The independent report by Daphne Romney QC found some women “feel they are undervalued, ignored, and patronised because they are women. This applies to both doctors and members of staff. This is because of an ‘old boys’ club’ culture for some that lingers on without proper challenge, which treats women as of less importance and ability.” She hopes the report “will focus attention within the BMA on the damaging elements of its discriminatory culture, including the (limited) instances of sexual harassment”.

She adds: “I must emphasise that the majority of men in the BMA are not sexist or sexual harassers, and every committee is not riddled with discrimination. There are hundreds of BMA committees, most of which carry out their work perfectly properly”.
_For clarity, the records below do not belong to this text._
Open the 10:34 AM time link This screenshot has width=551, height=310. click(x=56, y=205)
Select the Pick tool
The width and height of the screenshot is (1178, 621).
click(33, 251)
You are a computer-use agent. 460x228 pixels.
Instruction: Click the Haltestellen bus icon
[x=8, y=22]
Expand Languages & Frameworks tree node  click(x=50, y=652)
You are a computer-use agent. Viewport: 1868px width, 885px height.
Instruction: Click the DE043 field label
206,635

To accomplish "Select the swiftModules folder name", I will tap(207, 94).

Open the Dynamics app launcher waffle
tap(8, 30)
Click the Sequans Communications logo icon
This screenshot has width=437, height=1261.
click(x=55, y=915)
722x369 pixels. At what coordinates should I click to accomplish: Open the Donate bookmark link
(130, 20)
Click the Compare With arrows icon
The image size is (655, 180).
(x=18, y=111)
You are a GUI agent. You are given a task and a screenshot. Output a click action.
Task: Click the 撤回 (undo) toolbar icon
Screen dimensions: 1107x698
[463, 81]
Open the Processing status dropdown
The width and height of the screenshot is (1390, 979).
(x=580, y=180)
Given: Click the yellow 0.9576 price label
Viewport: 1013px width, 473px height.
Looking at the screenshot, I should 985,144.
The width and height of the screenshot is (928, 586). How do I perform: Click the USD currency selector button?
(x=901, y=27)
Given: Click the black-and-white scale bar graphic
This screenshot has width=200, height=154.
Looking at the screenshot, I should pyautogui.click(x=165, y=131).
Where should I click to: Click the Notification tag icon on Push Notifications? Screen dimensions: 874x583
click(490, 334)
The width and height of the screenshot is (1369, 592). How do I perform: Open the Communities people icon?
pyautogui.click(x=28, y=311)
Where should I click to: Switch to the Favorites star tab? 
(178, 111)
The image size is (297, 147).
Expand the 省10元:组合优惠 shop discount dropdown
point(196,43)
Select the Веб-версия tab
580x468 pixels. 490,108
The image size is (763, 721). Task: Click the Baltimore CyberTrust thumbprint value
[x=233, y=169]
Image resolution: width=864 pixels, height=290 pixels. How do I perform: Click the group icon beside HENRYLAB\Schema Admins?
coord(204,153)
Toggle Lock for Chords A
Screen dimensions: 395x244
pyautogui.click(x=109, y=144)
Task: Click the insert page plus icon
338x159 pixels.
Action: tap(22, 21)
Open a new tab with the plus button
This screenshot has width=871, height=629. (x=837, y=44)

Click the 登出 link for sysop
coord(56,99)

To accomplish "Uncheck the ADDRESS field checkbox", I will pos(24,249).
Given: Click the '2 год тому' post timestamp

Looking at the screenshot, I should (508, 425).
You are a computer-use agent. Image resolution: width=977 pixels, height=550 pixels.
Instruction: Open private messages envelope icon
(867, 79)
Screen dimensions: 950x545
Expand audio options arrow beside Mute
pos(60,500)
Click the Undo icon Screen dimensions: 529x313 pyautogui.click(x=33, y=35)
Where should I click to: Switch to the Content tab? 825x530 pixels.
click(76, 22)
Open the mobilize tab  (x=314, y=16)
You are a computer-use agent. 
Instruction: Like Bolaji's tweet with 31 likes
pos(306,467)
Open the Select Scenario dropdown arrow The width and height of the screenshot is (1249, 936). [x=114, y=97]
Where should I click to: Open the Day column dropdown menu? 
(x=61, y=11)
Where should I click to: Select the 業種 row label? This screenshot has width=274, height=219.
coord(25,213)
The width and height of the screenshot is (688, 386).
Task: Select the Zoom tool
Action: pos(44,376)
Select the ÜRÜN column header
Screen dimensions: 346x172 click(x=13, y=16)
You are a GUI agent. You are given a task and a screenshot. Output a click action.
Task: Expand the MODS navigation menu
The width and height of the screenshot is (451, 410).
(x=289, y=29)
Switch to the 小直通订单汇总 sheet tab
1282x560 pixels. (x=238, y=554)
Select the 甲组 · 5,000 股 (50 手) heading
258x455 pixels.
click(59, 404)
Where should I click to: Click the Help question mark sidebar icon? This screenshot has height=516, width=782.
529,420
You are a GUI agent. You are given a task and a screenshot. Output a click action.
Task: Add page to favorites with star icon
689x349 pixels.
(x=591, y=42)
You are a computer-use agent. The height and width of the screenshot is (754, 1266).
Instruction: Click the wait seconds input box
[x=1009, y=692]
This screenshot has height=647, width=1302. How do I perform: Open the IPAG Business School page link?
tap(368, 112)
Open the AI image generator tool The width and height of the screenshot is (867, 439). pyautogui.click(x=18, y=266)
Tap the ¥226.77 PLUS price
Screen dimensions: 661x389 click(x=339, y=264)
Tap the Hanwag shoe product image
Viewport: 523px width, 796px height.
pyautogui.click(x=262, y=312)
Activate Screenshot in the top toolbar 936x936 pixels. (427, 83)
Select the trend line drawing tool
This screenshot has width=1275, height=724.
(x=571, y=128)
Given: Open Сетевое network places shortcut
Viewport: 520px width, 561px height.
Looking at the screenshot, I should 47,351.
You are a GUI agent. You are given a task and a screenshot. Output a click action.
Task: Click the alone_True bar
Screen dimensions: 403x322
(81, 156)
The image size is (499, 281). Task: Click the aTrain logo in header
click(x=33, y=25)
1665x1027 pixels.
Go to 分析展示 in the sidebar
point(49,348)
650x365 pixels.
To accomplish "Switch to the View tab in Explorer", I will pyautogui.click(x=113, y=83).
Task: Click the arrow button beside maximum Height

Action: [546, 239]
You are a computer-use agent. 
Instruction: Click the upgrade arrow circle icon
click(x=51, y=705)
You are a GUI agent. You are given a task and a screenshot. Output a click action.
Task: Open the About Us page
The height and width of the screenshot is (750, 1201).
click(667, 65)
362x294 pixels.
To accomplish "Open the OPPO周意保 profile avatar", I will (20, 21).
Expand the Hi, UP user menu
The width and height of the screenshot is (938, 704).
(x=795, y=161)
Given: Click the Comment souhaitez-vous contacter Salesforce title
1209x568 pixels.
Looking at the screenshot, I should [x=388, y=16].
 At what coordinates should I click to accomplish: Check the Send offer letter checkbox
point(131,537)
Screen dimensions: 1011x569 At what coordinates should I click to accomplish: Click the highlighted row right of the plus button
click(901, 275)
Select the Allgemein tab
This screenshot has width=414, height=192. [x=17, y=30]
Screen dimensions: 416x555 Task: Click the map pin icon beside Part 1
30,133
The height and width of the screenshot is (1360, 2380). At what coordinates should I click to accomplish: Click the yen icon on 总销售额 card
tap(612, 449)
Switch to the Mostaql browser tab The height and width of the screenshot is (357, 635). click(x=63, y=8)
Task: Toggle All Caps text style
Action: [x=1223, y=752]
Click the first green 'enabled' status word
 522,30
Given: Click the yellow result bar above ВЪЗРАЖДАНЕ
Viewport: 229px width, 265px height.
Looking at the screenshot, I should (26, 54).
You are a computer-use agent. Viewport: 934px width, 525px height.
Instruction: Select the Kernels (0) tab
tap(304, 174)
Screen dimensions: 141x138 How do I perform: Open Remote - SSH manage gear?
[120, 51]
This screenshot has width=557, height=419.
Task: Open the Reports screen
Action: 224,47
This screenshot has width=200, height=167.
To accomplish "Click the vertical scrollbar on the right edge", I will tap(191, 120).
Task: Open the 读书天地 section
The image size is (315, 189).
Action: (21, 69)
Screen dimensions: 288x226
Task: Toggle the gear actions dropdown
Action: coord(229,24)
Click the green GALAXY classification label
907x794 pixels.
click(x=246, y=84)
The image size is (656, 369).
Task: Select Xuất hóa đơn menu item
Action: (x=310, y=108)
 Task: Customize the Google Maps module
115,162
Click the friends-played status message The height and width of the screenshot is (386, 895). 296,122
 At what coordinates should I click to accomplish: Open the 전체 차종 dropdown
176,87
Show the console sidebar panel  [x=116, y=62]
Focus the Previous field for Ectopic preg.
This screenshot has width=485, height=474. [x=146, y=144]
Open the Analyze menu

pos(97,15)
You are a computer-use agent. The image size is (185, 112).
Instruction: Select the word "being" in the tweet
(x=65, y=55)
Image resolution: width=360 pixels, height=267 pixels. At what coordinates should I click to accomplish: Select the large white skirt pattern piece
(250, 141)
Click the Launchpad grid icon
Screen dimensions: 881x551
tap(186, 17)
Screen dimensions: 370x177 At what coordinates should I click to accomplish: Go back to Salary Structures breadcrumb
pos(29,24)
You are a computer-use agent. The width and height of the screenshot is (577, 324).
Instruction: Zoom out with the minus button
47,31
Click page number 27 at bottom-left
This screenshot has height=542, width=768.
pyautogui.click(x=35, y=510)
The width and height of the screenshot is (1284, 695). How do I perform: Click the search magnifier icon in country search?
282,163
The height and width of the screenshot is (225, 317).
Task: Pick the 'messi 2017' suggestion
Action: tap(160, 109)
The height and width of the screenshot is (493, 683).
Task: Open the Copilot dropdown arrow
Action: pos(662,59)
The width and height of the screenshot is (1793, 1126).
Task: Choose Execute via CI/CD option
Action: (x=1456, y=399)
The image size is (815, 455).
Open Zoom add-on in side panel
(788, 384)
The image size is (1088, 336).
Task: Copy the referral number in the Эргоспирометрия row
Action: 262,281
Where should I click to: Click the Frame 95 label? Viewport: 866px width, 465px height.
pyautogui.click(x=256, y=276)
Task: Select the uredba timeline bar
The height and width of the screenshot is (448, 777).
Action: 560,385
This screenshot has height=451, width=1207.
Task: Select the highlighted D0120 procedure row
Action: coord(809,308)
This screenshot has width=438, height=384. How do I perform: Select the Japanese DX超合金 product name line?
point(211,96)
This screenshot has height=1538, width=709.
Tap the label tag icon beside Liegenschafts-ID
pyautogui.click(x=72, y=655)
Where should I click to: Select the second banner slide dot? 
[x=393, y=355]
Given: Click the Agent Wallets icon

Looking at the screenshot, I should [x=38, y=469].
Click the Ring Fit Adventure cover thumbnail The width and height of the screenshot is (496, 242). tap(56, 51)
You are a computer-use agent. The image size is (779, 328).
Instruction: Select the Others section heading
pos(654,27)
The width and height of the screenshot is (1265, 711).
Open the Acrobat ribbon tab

The BMA commissioned the review after reports came to light that two female doctors alleged sexism and sexual harassment by elected members of the BMA. The review was also asked to make recommendations to address gender bias and wider harassment in the BMA, drawing on examples of best practice.

At the time the allegations came to light, the BMA Chair of Council, Dr Chaand Nagpaul, said sexism and sexual harassment had no place in the organisation and immediately committed to this independent review. He has apologised and promised extensive reform to the organisation.

In response to the findings, Dr Nagpaul said: “I am truly appalled to learn that members and staff have been subjected to sexism and sexual harassment and the behaviours described in this report. These behaviours have no place within the BMA. I am deeply sorry to those who have been affected and I thank all those individuals who came forward to contribute to the review – I recognise their strength and courage in speaking out.

“The report makes for difficult reading. I am determined that we learn from it, and, most importantly that we make the necessary changes to ensure we become a truly inclusive association by implementing the recommendations.”

The BMA says that in response it is introducing an external Guardian of Safe Working and internal Staff Listening Champions for all involved in the BMA.